What novel approaches combine CYP21A2 antibodies with structural biology techniques?

Advanced research integrating antibody-based methods with structural biology offers new insights into CYP21A2 function:

• Epitope mapping and structural correlation:

  • Use deletion mutants or peptide arrays with CYP21A2 antibodies

  • Map antibody binding sites onto the crystallized human CYP21A2 structure

  • Correlate antigenic regions with functional domains

• Conformational antibodies:

  • Develop antibodies that recognize specific conformational states

  • Use these to study protein dynamics during catalytic cycle

  • Apply in studies of how mutations affect protein folding

• Proximity labeling:

  • Combine antibodies with proximity labeling techniques (BioID, APEX)

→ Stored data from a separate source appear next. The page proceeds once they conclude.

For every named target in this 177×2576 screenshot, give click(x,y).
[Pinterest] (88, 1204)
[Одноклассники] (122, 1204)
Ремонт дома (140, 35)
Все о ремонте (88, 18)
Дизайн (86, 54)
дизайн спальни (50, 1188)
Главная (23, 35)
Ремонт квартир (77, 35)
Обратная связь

  • Identify proteins in the CYP21A2 microenvironment

  • Map the spatial organization of steroidogenic enzyme complexes

• Cryo-EM applications:

  • Use antibodies as fiducial markers for cryo-EM studies

  • Study CYP21A2 in complex with electron transfer partners

  • Visualize structural changes in disease-causing mutations

These approaches leverage the recently crystallized human CYP21A2 structure to provide deeper insights into how mutations affect enzyme function . For example, functional analyses complemented with in silico prediction of mutation pathogenicity based on this structure have helped understand how specific residues contribute to enzyme activity and substrate binding.